◆ **Directions for this task**
Render every line of the records below as a numbered list, skipping any blank lines. Leave the pictures out.

◆ **Data shown**
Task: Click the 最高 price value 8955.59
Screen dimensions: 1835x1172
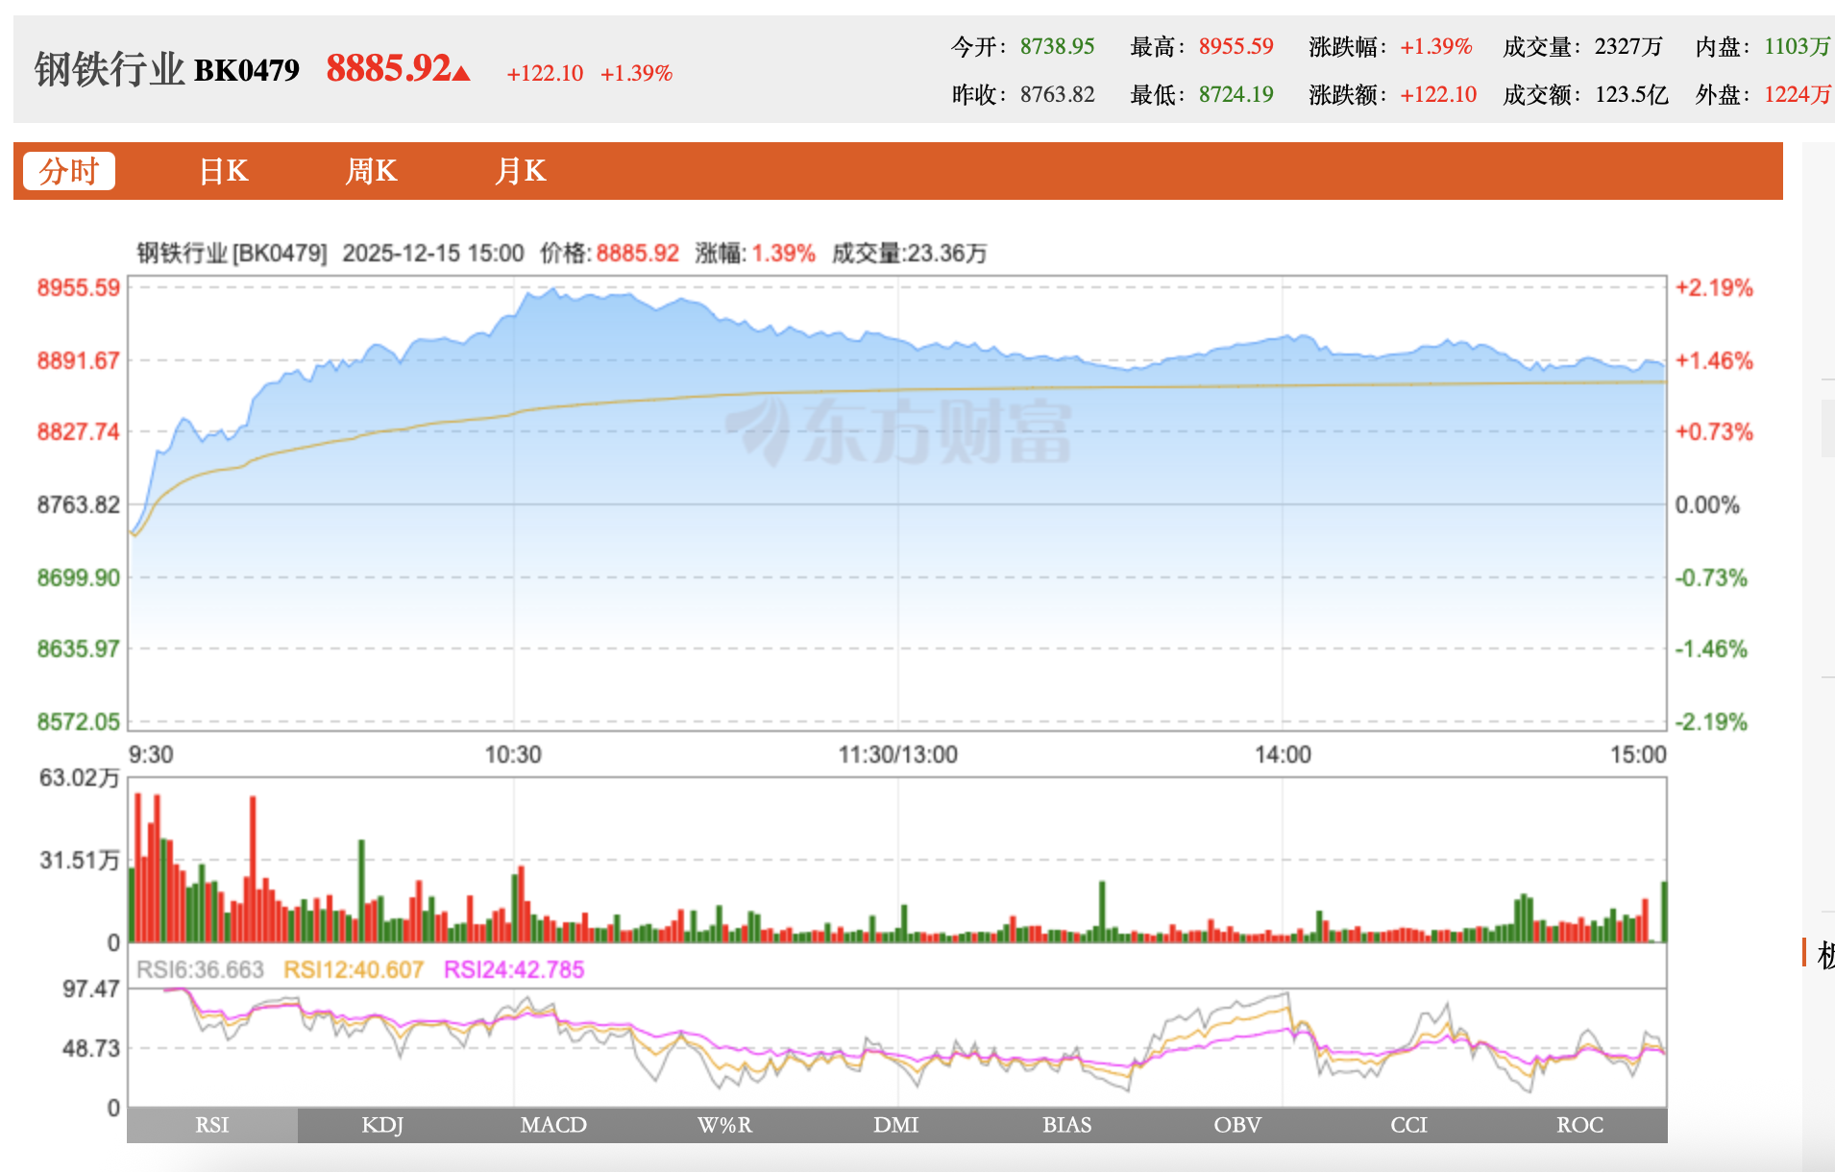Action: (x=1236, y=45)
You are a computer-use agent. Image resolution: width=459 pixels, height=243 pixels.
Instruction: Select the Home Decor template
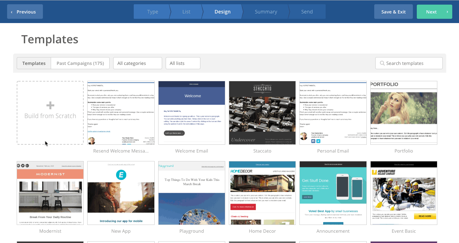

◆ **Solution for this task**
1. Task: Click the 最高 price value 8955.59
2. Screen dimensions: 1835x1172
3. Action: (x=1236, y=45)
4. You are a computer-use agent. Image resolution: width=459 pixels, height=243 pixels.
5. Instruction: Select the Home Decor template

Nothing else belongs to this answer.